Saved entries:
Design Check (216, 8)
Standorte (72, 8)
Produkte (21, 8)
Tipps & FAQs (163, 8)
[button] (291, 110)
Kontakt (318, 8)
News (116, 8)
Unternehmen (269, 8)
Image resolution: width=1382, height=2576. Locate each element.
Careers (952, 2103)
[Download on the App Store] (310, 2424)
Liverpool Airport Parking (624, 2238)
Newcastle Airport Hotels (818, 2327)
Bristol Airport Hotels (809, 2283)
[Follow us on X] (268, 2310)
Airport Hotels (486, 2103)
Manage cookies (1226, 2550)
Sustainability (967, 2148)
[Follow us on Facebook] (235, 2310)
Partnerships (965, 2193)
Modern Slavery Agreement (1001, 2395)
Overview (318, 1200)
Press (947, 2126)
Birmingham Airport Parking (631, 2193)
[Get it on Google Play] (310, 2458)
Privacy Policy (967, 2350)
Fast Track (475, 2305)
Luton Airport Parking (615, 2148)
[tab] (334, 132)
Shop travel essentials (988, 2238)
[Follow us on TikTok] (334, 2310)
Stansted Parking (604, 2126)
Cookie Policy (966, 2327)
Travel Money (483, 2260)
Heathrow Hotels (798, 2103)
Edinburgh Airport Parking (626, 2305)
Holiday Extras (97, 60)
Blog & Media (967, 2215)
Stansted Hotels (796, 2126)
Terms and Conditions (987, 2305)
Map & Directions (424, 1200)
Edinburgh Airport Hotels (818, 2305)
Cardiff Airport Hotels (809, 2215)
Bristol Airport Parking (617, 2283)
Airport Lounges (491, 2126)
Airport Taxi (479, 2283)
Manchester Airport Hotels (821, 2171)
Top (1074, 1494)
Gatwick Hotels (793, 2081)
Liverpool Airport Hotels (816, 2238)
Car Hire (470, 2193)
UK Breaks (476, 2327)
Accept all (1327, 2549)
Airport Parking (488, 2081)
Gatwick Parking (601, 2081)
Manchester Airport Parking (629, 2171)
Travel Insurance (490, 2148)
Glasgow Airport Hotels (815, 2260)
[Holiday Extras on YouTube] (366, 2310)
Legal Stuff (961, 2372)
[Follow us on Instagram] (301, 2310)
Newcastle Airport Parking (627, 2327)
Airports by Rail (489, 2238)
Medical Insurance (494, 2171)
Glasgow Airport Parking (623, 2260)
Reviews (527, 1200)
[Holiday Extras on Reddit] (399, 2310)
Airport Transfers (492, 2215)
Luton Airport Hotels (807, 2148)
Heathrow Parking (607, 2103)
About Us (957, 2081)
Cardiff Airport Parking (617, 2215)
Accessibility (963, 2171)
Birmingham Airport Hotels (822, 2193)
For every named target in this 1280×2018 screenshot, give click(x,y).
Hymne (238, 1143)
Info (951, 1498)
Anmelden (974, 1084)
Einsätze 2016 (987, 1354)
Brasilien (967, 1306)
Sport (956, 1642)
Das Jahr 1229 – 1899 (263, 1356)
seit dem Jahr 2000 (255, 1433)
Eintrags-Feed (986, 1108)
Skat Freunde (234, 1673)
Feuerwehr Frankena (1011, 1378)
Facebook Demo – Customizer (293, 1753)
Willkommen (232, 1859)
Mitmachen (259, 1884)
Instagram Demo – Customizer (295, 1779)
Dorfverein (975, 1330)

→ **Task requirements**
In the data above, find the line with "Bristol Airport Hotels (809, 2283)" and the line with "Press (947, 2126)". Retype both, plus every line between them, exactly.

→ **Your response**
Bristol Airport Hotels (809, 2283)
[Follow us on X] (268, 2310)
Airport Hotels (486, 2103)
Manage cookies (1226, 2550)
Sustainability (967, 2148)
[Follow us on Facebook] (235, 2310)
Partnerships (965, 2193)
Modern Slavery Agreement (1001, 2395)
Overview (318, 1200)
Press (947, 2126)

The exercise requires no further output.